§ **LISTED ENTRIES**
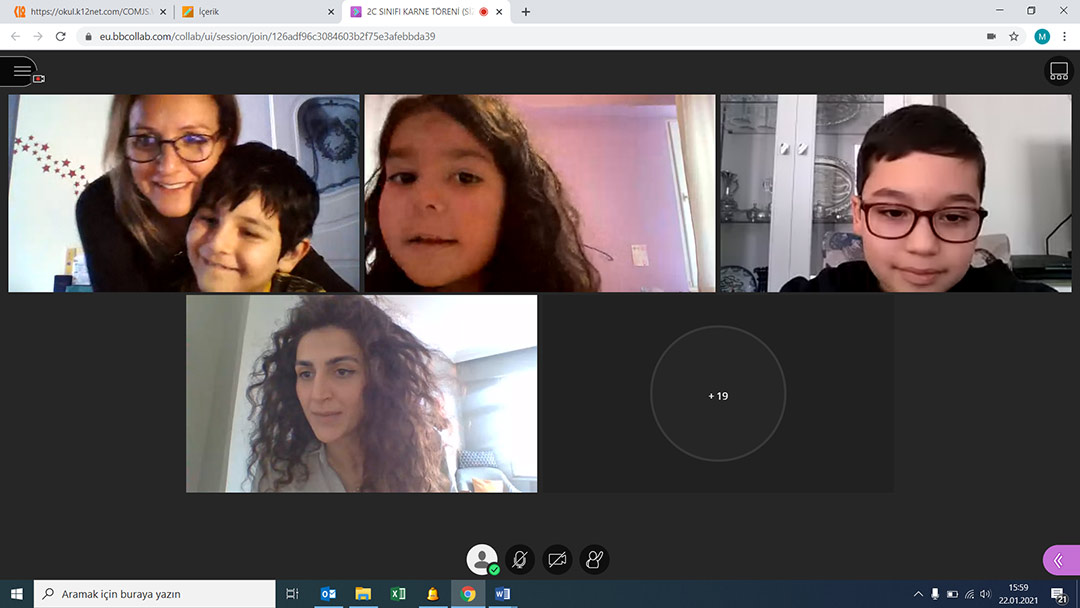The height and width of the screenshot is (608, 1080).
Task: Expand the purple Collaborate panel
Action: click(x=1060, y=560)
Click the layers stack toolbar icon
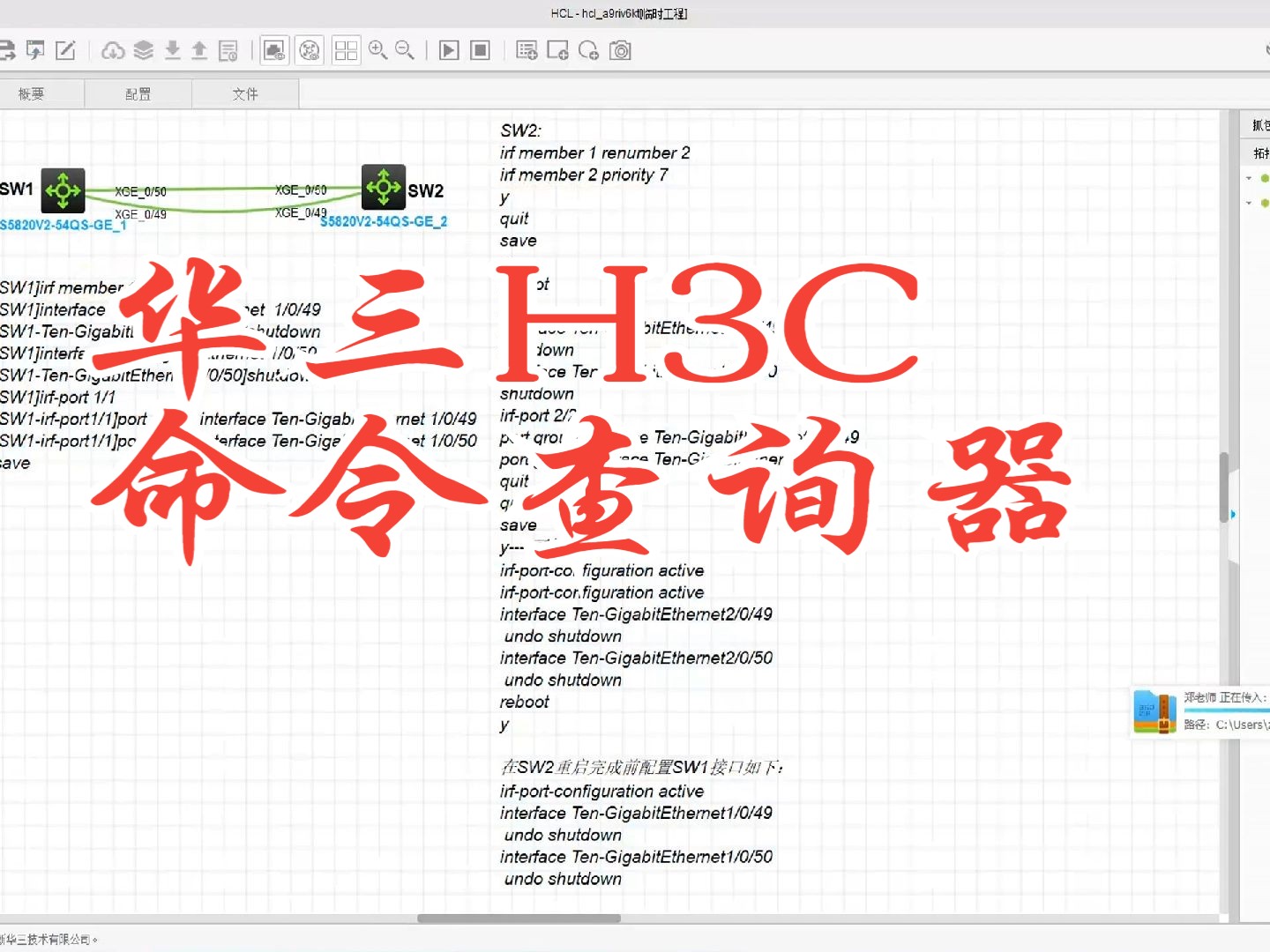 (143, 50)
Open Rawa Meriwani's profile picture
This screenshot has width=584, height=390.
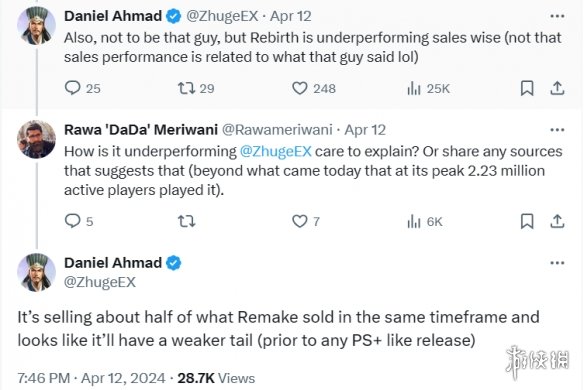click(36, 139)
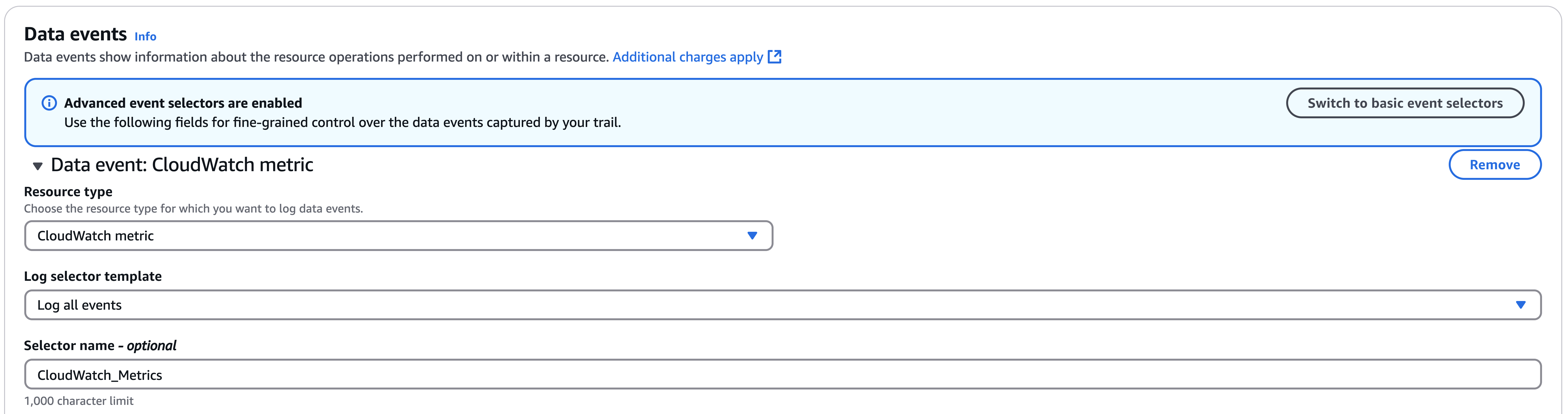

§ **SET PROBLEM**
Please convert the data above into a numbered list with one line per item, skipping blank lines and leaving out the pictures.

§ **TASK ANSWER**
1. The height and width of the screenshot is (608, 1080).
2. Task: Expand the purple Collaborate panel
3. Action: click(x=1060, y=560)
4. Click the layers stack toolbar icon
5.  (143, 50)
6. Open Rawa Meriwani's profile picture
7. This screenshot has width=584, height=390.
8. click(36, 139)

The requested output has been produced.